Quoted text »
---

Billy Moon
Billy Moon

Reputation: 58531

Generate all matches from a subset of regex

I need to define a bunch of vector sequences, which are all a series of L,D,R,U for left, down, right, up or x for break. There are optional parts, and either/or parts. I have been using my own invented system for noting it down, but I want to document this for other, potentially non-programmers to read.

I now want to use a subset (I don't plan on using any wildcards, or infinite repetition for example) of regex to define the vector sequence and a script to produce all possible matching strings...

/LDR/ produces ['LDR']
/LDU?R/ produces ['LDR','LDUR']
/R(LD|DR)U/ produces ['RLDU','RDRU']
/DxR[DL]U?RDRU?/ produces ['DxRDRDR','DxRDRDRU','DxRDURDR','DxRDURDRU','DxRLRDR','DxRLRDRU','DxRLURDR','DxRLURDRU']

Is there an existing library I can use to generate all matches?

EDIT

I realised I will only be needing or statements, as optional things can be specified by thing or nothing maybe a, or b, both optional could be (a|b|). Is there another language I could use to define what I am trying to do?

Upvotes: 1

Views: 589

Answers (3)

---

Collected material »
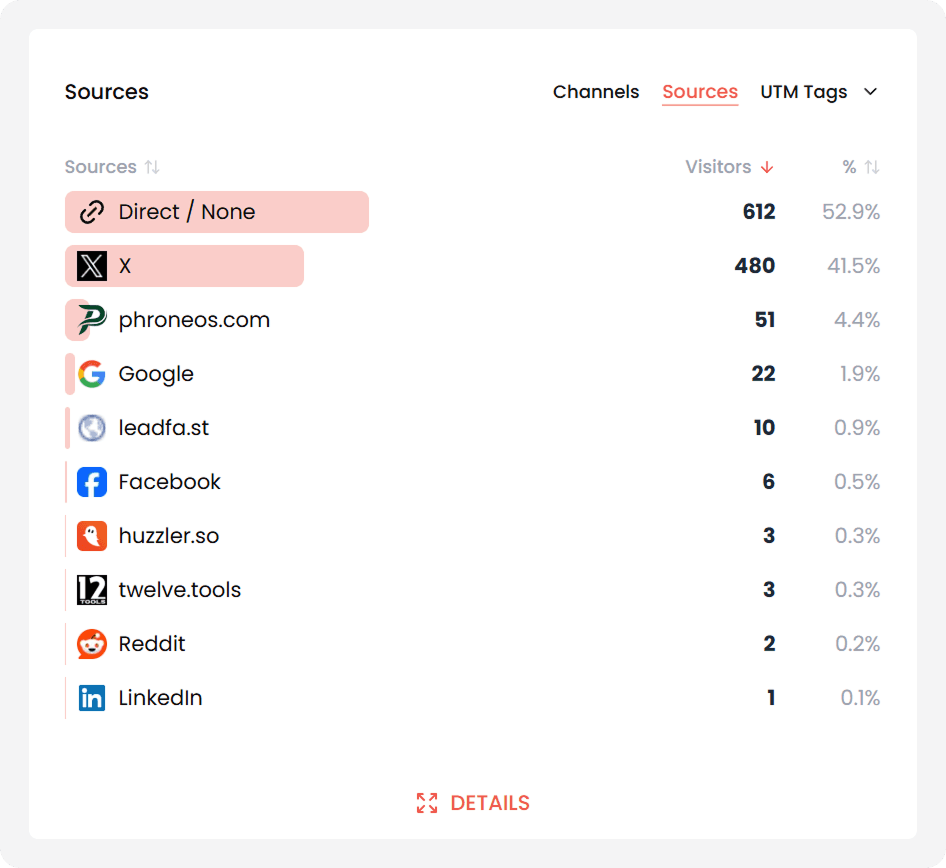Viewport: 946px width, 868px height.
Task: Click the Facebook logo icon
Action: click(x=92, y=482)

---

Task requirements »
Return the whole thread on generating every match from a regex subset, word for word.

Output below »
Billy Moon
Billy Moon

Reputation: 58531

Generate all matches from a subset of regex

I need to define a bunch of vector sequences, which are all a series of L,D,R,U for left, down, right, up or x for break. There are optional parts, and either/or parts. I have been using my own invented system for noting it down, but I want to document this for other, potentially non-programmers to read.

I now want to use a subset (I don't plan on using any wildcards, or infinite repetition for example) of regex to define the vector sequence and a script to produce all possible matching strings...

/LDR/ produces ['LDR']
/LDU?R/ produces ['LDR','LDUR']
/R(LD|DR)U/ produces ['RLDU','RDRU']
/DxR[DL]U?RDRU?/ produces ['DxRDRDR','DxRDRDRU','DxRDURDR','DxRDURDRU','DxRLRDR','DxRLRDRU','DxRLURDR','DxRLURDRU']

Is there an existing library I can use to generate all matches?

EDIT

I realised I will only be needing or statements, as optional things can be specified by thing or nothing maybe a, or b, both optional could be (a|b|). Is there another language I could use to define what I am trying to do?

Upvotes: 1

Views: 589

Answers (3)